If you’re digging around the Internet trying to understand why NBN prices are changing, get set for confusing because if there’s another three letter acronym introduced into my world I’ll lose my mind.

Your monthly internet access price might be changing – for better or worse, and it’s all because of the NBN’s SAU with the ACCC relating to their WBA and how they use their CVC in each CSA accross all the AVC’s in each PoI.

You good with that?

Look, I don’t want to pretend to understand it all, but in simple terms, for some years now the ISP’s (Sorry! Internet Service Providers, or RSP’s Retail Service Providers) that we all buy our internet plans with have been meeting with the NBN (National Broadband Network) to make their wholesale pricing (we assume under the WBA – Wholesale Broadband Agreement) fairer for the modern age.

You see NBN pricing was created in a age when 25mbps seemed fast. Now 1,000mbps home internet is available to millions.

So, NBN goes to the Australian Competition and Consumer Commission (ACCC) to update their pricing plans (Special Access Undertaking – SAU).

And this week, that was all approved.

For the record, a PoI is a Point of Interconnect – which is basically your local NBN “exchange”, and CSA’s (Connectivity Serving Area) and AVC’s (Access Virtual Circuits) all work within that to get us on the internet.

A huge point of contention though has been the CVC – the Connectivity Virtual Circuit – this is basically how bandwidth and capacity on the network is charged to retailers, and therefore it affects our home internet costs.

Today, Aussie Broadband announced their new pricing structure under the new agreement, and it’s great for anyone on 100mbps speeds or more, and pretty shit for those on lower speeds.

Here’s how it looks:

I’m stoked, my plan goes down $20! But if you’re on those lower plans, they all go up by $6.

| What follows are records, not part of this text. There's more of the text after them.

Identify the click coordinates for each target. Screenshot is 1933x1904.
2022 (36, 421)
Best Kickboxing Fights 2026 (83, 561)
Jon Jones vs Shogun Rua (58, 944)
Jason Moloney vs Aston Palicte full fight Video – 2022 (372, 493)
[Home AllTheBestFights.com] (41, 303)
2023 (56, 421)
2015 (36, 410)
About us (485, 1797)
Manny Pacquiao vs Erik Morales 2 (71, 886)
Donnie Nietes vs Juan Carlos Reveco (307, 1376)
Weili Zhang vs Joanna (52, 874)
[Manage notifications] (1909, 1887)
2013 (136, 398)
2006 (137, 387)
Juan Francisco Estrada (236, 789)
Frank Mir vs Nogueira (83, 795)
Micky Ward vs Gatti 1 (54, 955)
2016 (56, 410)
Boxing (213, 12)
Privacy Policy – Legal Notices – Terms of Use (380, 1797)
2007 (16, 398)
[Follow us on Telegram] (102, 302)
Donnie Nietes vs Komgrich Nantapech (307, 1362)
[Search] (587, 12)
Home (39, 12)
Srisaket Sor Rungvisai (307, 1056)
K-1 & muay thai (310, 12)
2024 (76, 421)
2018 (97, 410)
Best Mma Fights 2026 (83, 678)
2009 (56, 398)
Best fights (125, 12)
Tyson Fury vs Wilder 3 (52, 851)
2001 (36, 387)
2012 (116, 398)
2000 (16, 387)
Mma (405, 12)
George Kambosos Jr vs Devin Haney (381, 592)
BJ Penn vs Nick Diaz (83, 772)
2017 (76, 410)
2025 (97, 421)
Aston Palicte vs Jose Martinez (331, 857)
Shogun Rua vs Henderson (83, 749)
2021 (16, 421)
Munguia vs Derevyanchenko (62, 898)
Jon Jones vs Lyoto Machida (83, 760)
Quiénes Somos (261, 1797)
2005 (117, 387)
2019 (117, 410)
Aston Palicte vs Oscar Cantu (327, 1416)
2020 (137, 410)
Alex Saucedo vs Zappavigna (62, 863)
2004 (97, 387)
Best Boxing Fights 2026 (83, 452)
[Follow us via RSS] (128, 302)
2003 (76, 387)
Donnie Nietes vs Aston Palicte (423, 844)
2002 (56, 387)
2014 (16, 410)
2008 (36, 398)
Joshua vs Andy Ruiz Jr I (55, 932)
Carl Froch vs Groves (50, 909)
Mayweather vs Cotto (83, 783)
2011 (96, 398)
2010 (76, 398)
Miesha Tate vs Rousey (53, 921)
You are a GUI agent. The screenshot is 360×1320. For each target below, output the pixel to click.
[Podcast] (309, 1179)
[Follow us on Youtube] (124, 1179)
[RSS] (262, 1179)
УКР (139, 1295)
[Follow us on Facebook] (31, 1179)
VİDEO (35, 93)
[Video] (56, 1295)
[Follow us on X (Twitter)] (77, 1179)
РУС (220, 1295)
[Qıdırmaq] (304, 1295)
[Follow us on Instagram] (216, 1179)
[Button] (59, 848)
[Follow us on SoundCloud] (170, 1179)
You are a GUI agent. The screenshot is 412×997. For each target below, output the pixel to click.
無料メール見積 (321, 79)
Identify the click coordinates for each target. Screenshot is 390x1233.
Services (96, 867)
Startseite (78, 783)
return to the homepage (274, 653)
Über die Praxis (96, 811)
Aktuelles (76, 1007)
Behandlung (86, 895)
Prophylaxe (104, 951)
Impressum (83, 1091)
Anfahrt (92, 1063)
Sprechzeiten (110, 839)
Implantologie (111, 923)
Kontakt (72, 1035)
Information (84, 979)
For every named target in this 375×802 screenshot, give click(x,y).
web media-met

According to the O.G. of straight shooting when it comes to NBN retail pricing, Aussie Broadband CEO Phil Britt – this was because of how the NBN’s new deal played out:

“By not only continuing to charge CVC, but doing so on an individual basis, the NBN has effectively forced our hand to raise prices for the majority of our broadband customers – and at a time of heightened financial uncertainty.”

What’s most worrying is the scale of the impact, according to Mr Britt “The 50/20 tier represents about 45% of the overall market”

Sadly, it’s a case of haves and have nots, because as Britt says “This is good news for our customers on higher-speed 100/20, 100/40, 250/25, and 1000/50 plans, who will enjoy a price reduction come 21 November.We have been able to pass on these savings due to the removal of Connectivity Virtual Circuit (CVC) for these plans, something I have long advocated for. Removing CVC from pricing simplifies how we manage costs for our NBN customers on higher-tier plans, allowing us to provide savings for our customers through these pricing efficiencies.”

Why high speed and likely high-use plans are able to be charge without the CVC yet the same can’t happen at the lower end is impossible to understand.

This is all about ensuring that NBN is making money, can continue to invest in infrastructure and upgrades but it’s going to hit hard for those on the lower speeds, at the wrong time for any price increases.

For those not with Aussie Broadband, it’s probably worth touching base with your provider to see how this affects you.